In my first job in the field organization of a telecommunication company the Service Unit was organized as a profit center. The salary of service managers and employees was depending on revenue and profit resulting from their service business. This setup led to continuous discussions and battles between the Sales Unit and the Service Unit, because the sales reps were convinced that the cost for assembling and commissioning of telecommunication systems were by far too high, whereas the service managers accused the sales reps to unnecessarily give away services to the customer without requesting adequate payment. This discussion heavily poisoned the internal cooperation between both units and led to many unpleasant discussions (even in front of the customer).

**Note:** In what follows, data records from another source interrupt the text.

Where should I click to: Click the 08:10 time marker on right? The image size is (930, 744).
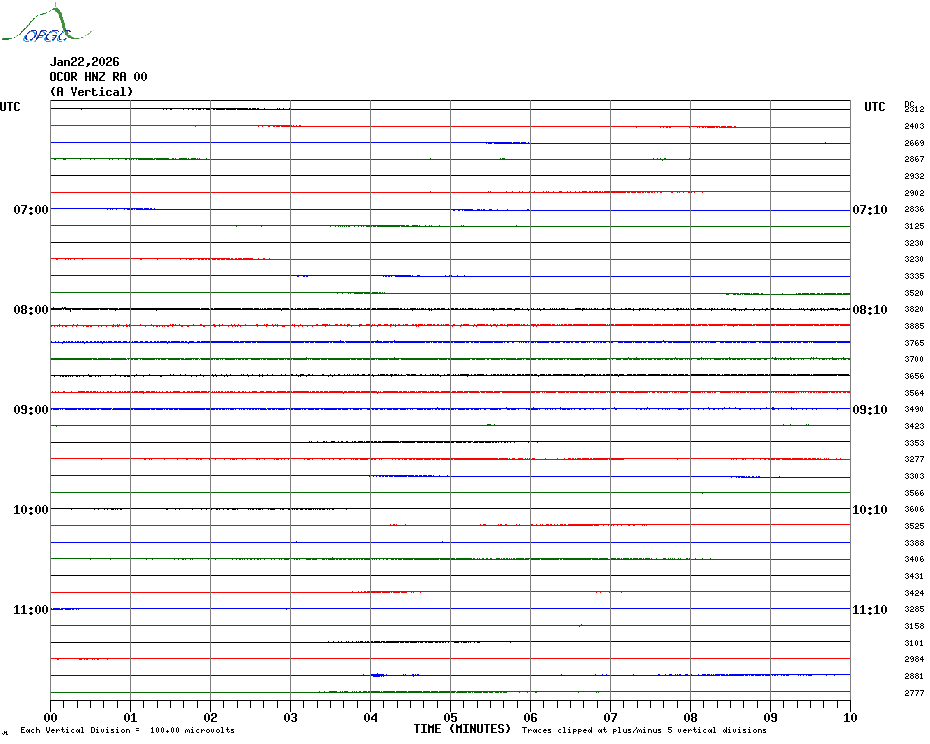point(869,310)
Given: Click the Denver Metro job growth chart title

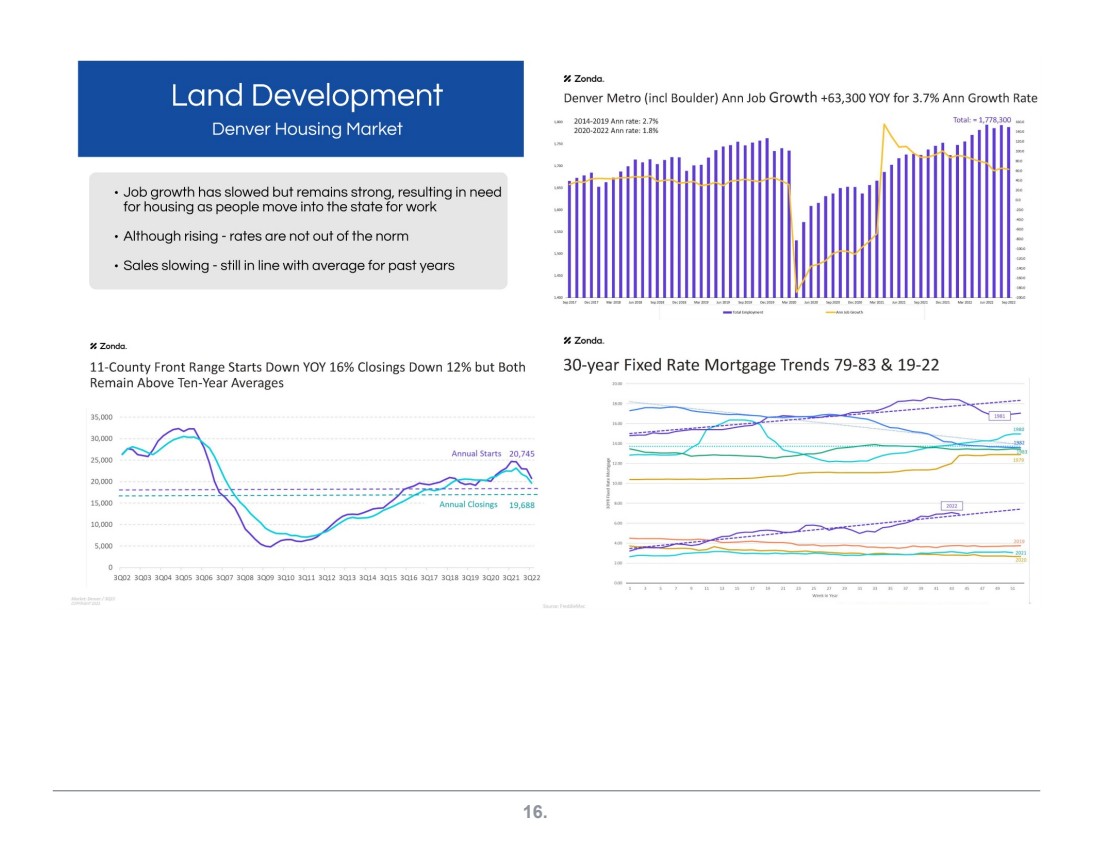Looking at the screenshot, I should click(800, 98).
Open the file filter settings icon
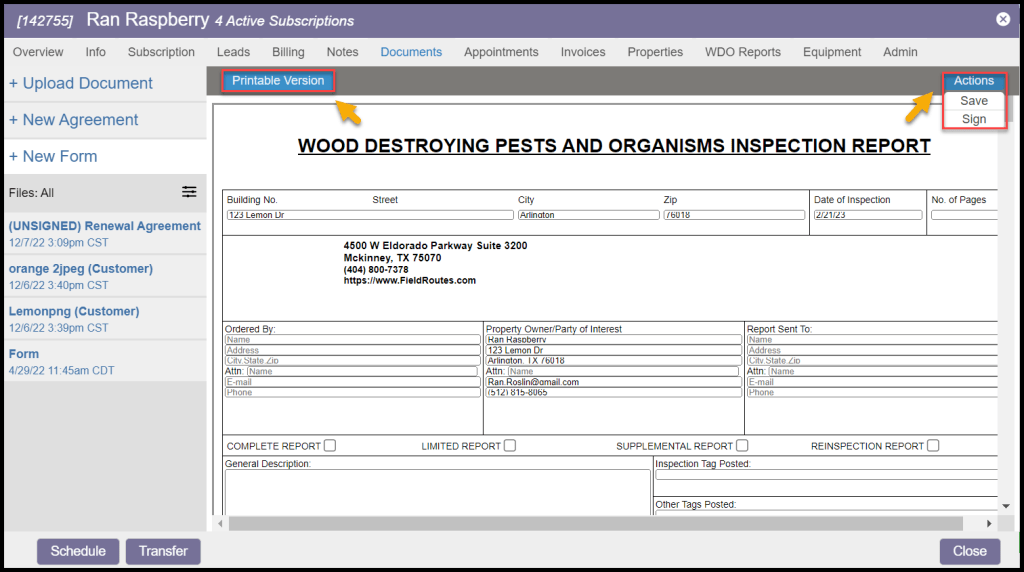1024x572 pixels. pyautogui.click(x=189, y=192)
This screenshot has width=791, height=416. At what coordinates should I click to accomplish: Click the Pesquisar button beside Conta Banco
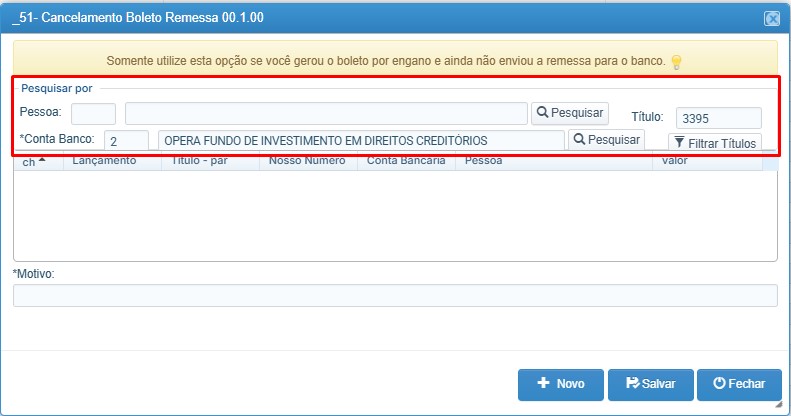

In several of my following jobs I had to cope with tensions and conflicts between Corporate Headquarters and Business Units or Regional Units. The Corporate Headquarters were usually regarded by Business Units and Regional Units as escapist hydrocephalus only producing cost and useless bureaucratic regulations without any business value. And the Business Units and Regional Units usually were regarded by the Corporate Headquarters as a bunch of mavericks who intentionally did not comply with rules and regulations and reinvented the wheel numerous times because they all suffered under the „not invented here“ syndrome.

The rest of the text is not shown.